The Guardian’s Lucy Mangan is a fan of the show, hailing it as “a meaty, satisfying stew that is not going to trouble your mental digestion”, just the tonic for a snug night on the sofa, requiring “no deep thought and [providing] fathomless fun”. But does this make it a throwaway flick? The Telegraph’s Benji Wilson certainly doesn’t think so. What Mangan marks as easy watching, Wilson describes as “tough television set in tough times”, but then what else do you expect from a show which is smeared with whale blood and set in a 19thcentury arctic wasteland?
There are two layers to this show – a little like an iceberg, if you’ll allow us that metaphorical stretch. Above water, we have Mangan’s “satisfying stew”, perfect to tuck into as brain-out TV after a busy day of work. However, beneath the water’s surface, we have a block of dense and hard-hitting narrative, allegorical and serious in its nature.
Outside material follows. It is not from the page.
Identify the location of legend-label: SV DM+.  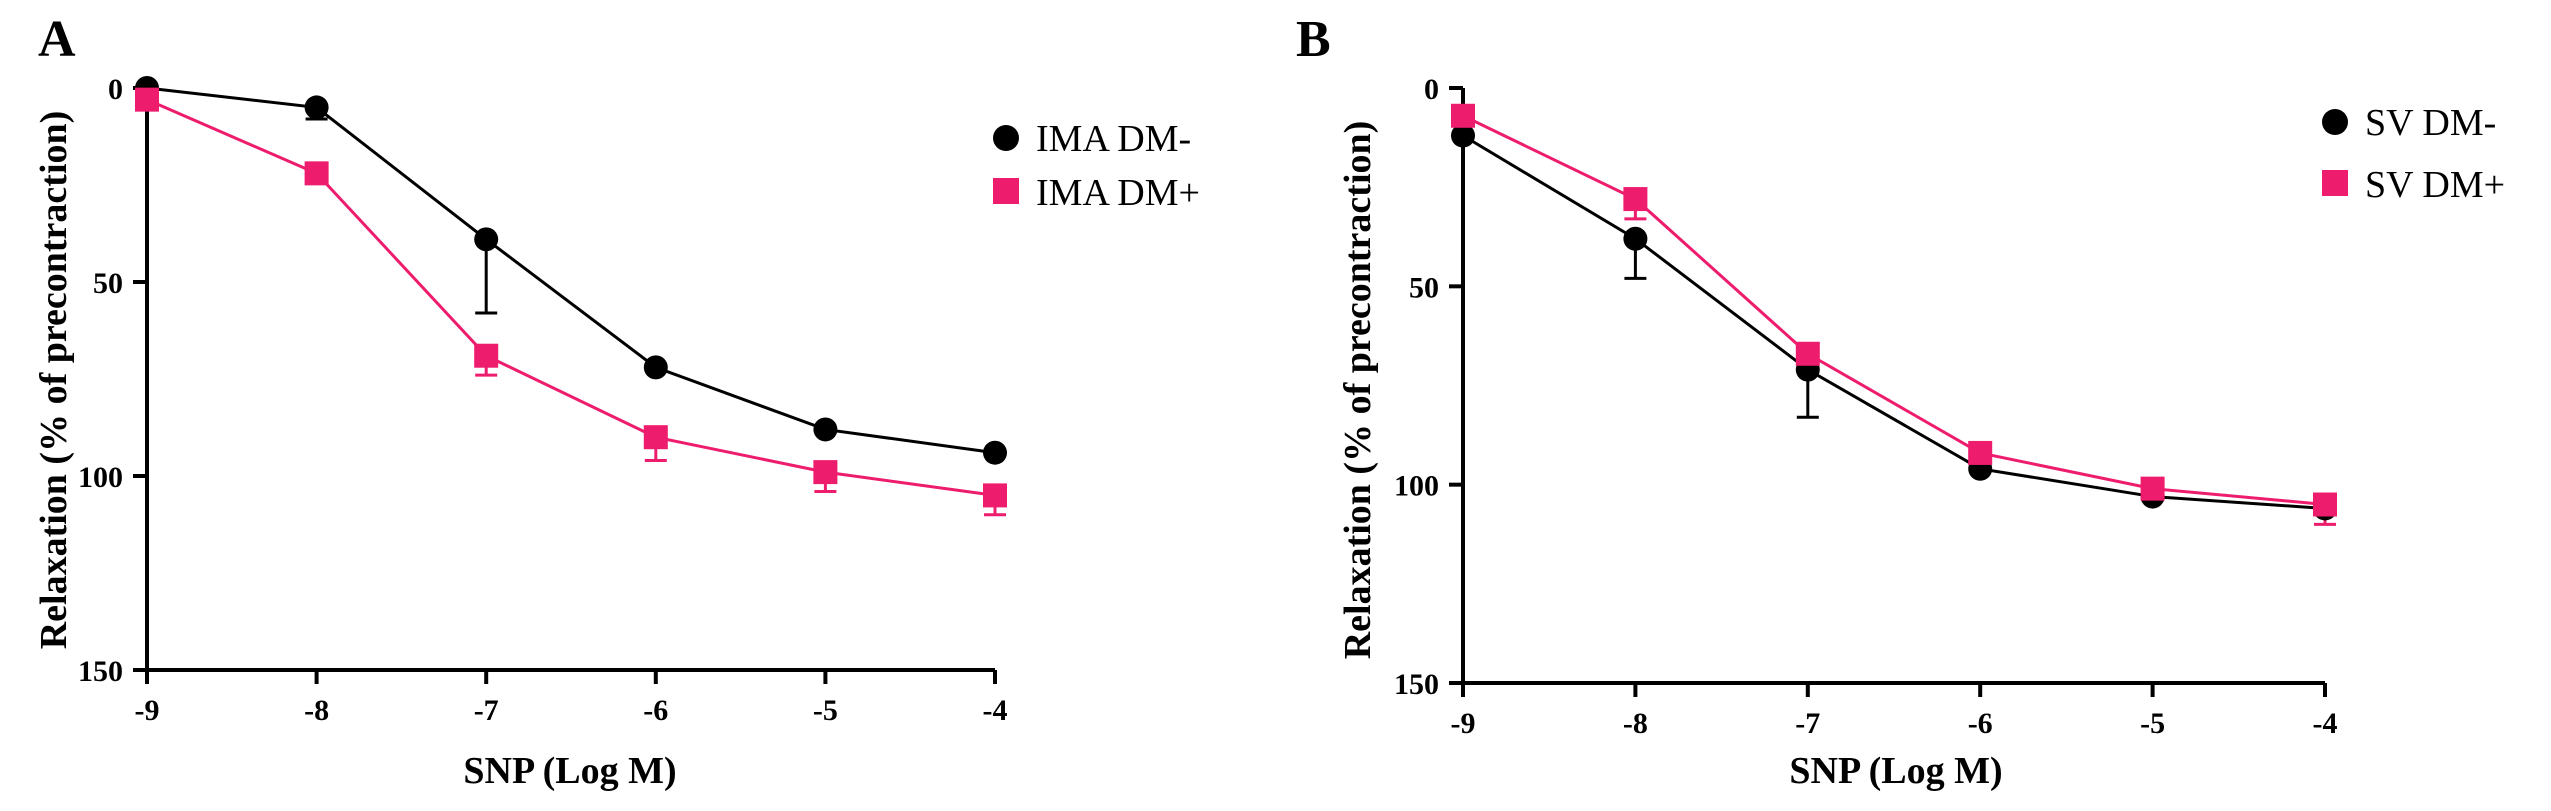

In The New York Times, Mike Hale points to the way “social norms and feral brutality” are harpooned (along with the poor whales who happen to cross this crew’s path), acclaiming Haigh’s “careful, credible realism that gives his work a richness no matter how quiet or seemingly straightforward the action”.
Whale meat is on the menu this autumn, and it’s as dense or digestible as you wish it to be.First shown September 2021.